At least the faery were easy to serve; one had the bright idea of bringing her credit card—which was bigger than she was—and paying for them all, asking for a pitcher and thimbles. I had no idea how the card disappeared into the faery’s black tank top, but I wisely didn’t ask. I got out the liquid brown sugar and poured it into a cup, dug out enough thimbles to stock a sewing store, and left them to their binge.

When I could serve at least fifty in less than two minutes, I considered it a good day. Unfortunately, at least fifty more people waited for service. On a good day, a line of ten inspired rage and pissed the customers off.

None of the cops, straggler centaurs, or other beasties peeped a single complaint. If I wanted to survive the shift, I’d need to take the methodical, perfectionist approach. As long as I didn’t screw up an order, I might survive until Mary showed up. Once she arrived, we could tag team the crowd. She’d take the orders, I’d fill them, and everything would be okay.

I lasted the full hour, but Mary didn’t show up. Instead, the first wave of businessmen stormed through the door, and some of them were even human.

Crap.

Humans were the worst. Delays infuriated them, and I still hadn’t managed to get rid of all the cops yet. Too busy to cry, I kept on smiling, faking the good-natured spirit Mary insisted made her coffee and pixie dust taste better.

“I thought this place hired faery.” The business man glared down his nose at me, his perfect black suit and white shirt tempting me to chuck the fresh pot of coffee all over him. “Isn’t your shop called Faery Fortunes? I came here to see the faeries!”

I pointed at the nearest writhing mass of sparkling winged bodies. During the throes of their sugar high, some of them had spread dust and glitter, and I tried not to think of all the health code violations they were committing on the table. When my shift ended, I’d leave that train wreck for my boss to clean up; it’d serve her right for abandoning me. “What can I get for you, sir?”

The businessman stared at the faery, narrowed his eyes, and turned his attention back to me. “You have pixie dust here?”

“We stock C and better, sir. Our regular brews use B, but we have all other grades available.” I prayed he wouldn’t ask for the two better grades. The last thing I needed was the paperwork and having to confirm his permit.

“Espresso, A+, heavy on the dust.”

I bet the human would take flight before he made it out the door. I rang his order up and struggled to hide my shock at the amount. I smiled. I smiled so much it hurt. “That’ll be three hundred and ten dollars, sir.”

“Credit,” he barked, slapping his card on the counter.

I ran his card, handed him the payment terminal, and went to make his coffee.

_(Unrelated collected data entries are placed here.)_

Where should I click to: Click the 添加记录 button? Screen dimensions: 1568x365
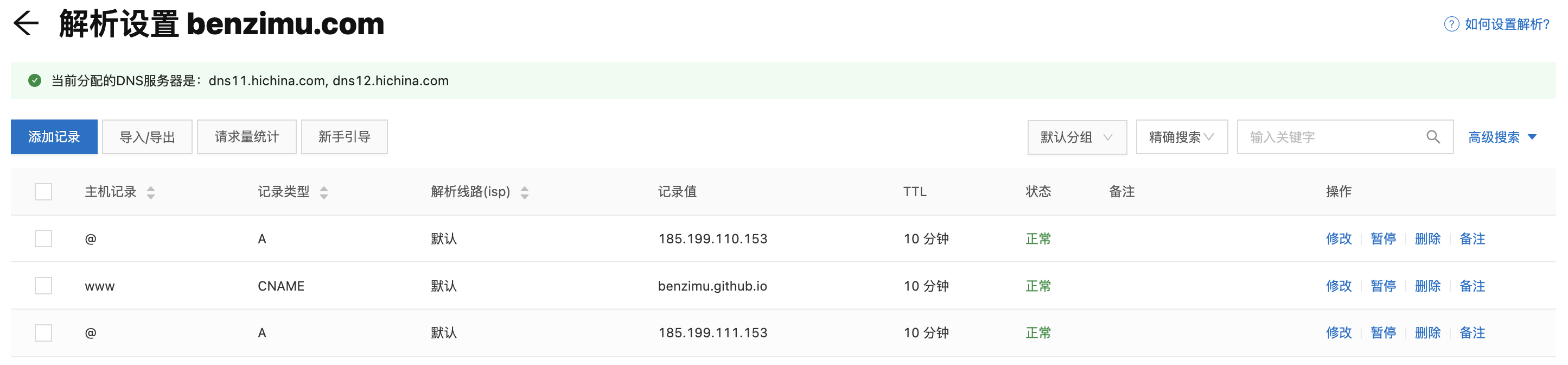[x=54, y=137]
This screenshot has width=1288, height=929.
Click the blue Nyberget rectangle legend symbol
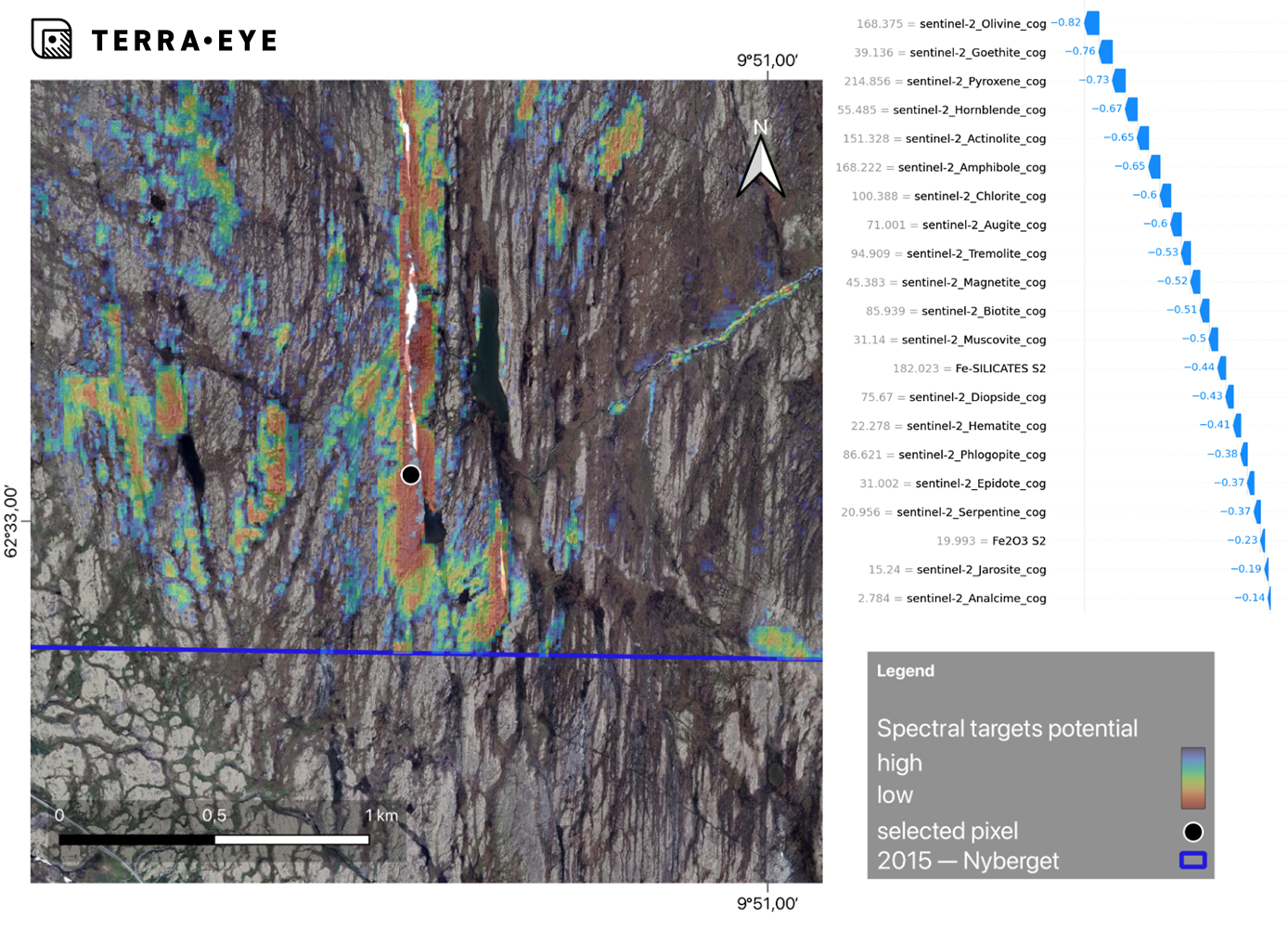[x=1192, y=860]
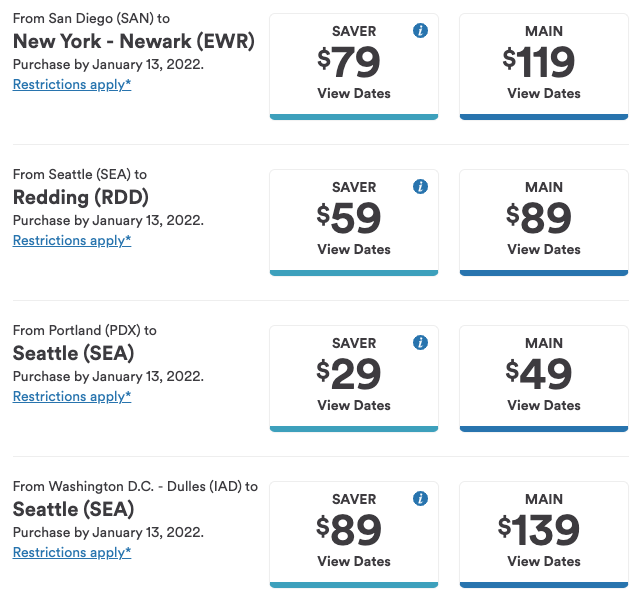Open Restrictions apply link for Redding route
Viewport: 633px width, 598px height.
pos(72,240)
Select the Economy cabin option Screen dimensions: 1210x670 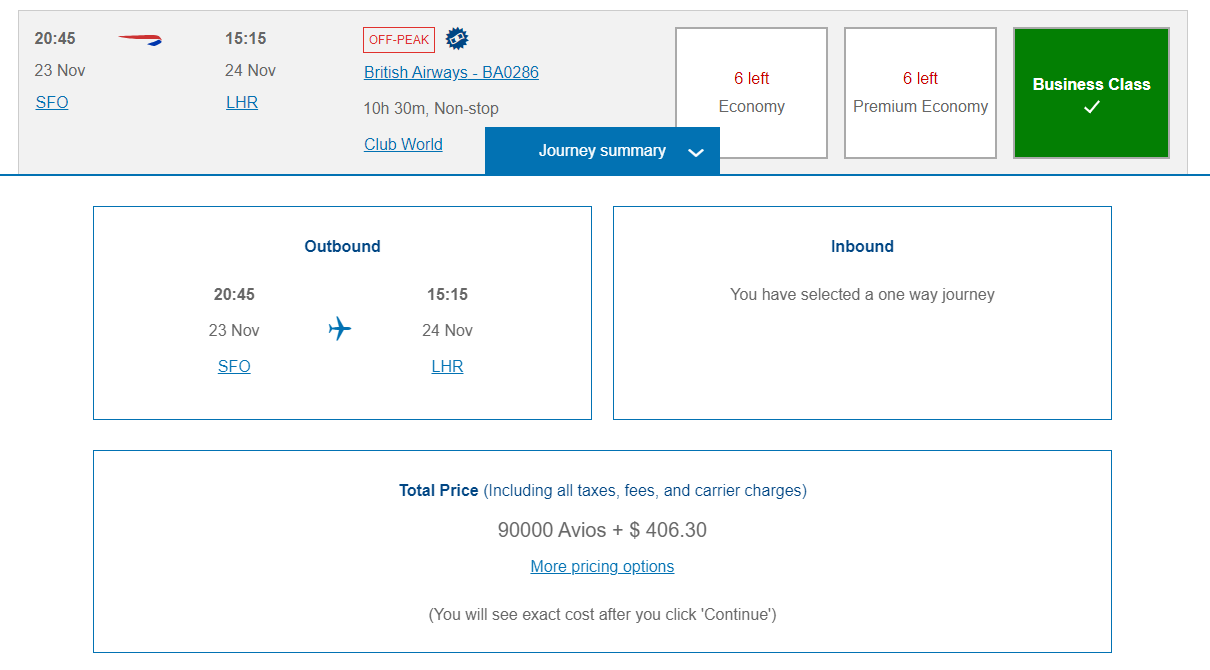tap(751, 93)
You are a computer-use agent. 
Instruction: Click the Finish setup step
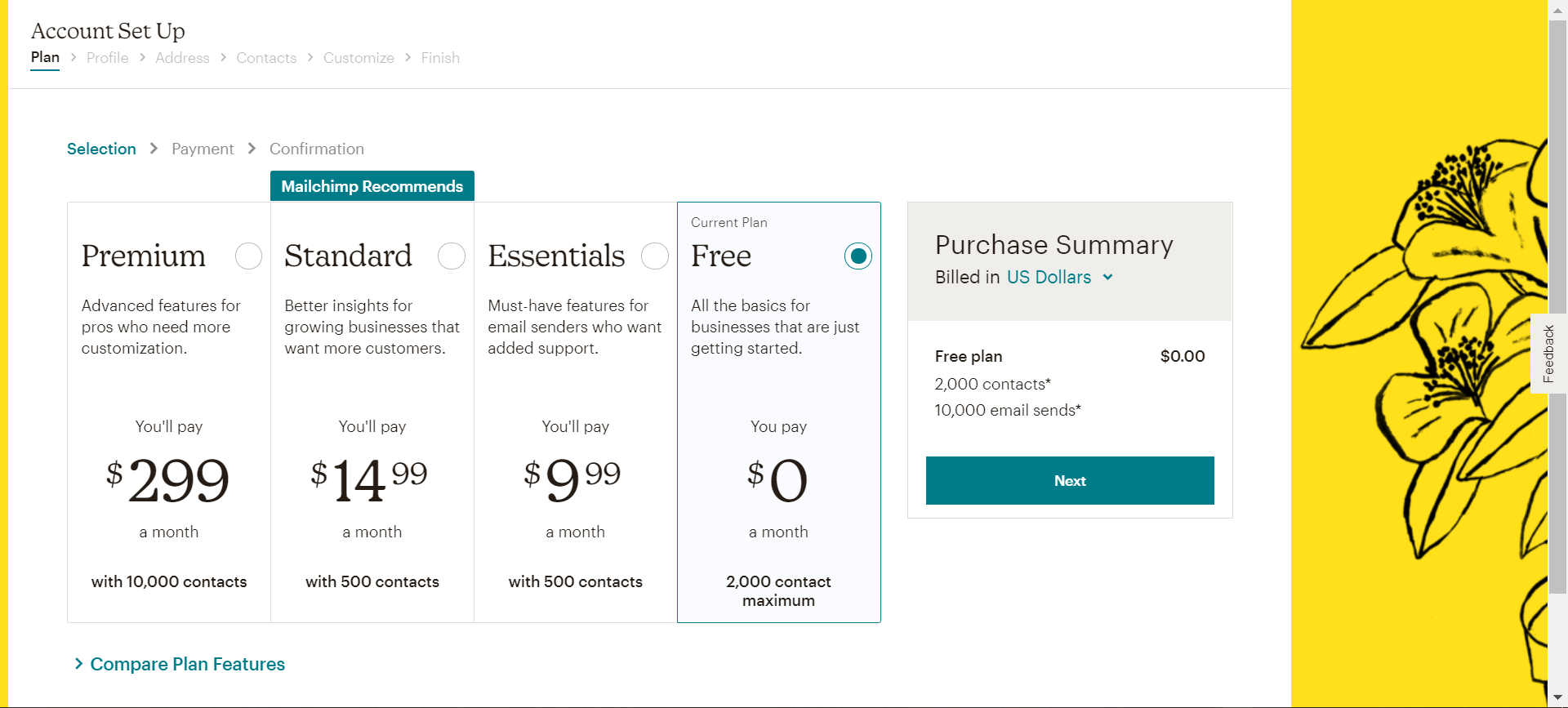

Anyone else who worked in the store had to wear a mask and gloves when handling the vials containing the most potent of the pixie dusts, and I was the only employee certified to handle the best of the best.

Not even my boss could.

Sometimes, immunity was as much of a curse as it was a blessing. Why couldn’t I drink my cares away like everyone else? Even the time Mary had shattered an entire vial of A++ dust, I hadn’t felt a damned thing while she and the rest of my co-workers spent the following six hours giggling over everything, unable to handle even the simplest of tasks without dissolving into a laughing fit.

I checked to confirm the transaction had been approved before measuring out the dust and adding it to his coffee. I offered it to him, my smile still fixed in place. “Have a great day, sir.”

“I better, seeing how much this garbage cost.”

I already missed the centaurs and the cops. A glance at the clock informed me I had survived through three hours with no sign of Mary. When she got back, we’d have words, and unless she had a damned good reason for abandoning me so she could take a ride with Chief Quinn on the worst Monday morning shift I’d ever seen, I knew exactly which two words I’d say.

 

********

 

 

My shift should have lasted six hours. The chaos ebbed to a trickle, but when the pixie sisters should have arrived, the shop remained quiet, the lull before the lunchtime storm. I considered killing the pair, who provided most of the shop’s dust and worked the midday hours. No one would miss Evita and Lea Anne in a city full of bubbly pink pixies, right?

The door bells tinkled, and instead of the tardy duo, I got Chief Quinn’s former brother-in-law. If I closed the shop really quickly and ran for the hills, would he go away? Before I could escape, Magnus McGee stepped to the counter.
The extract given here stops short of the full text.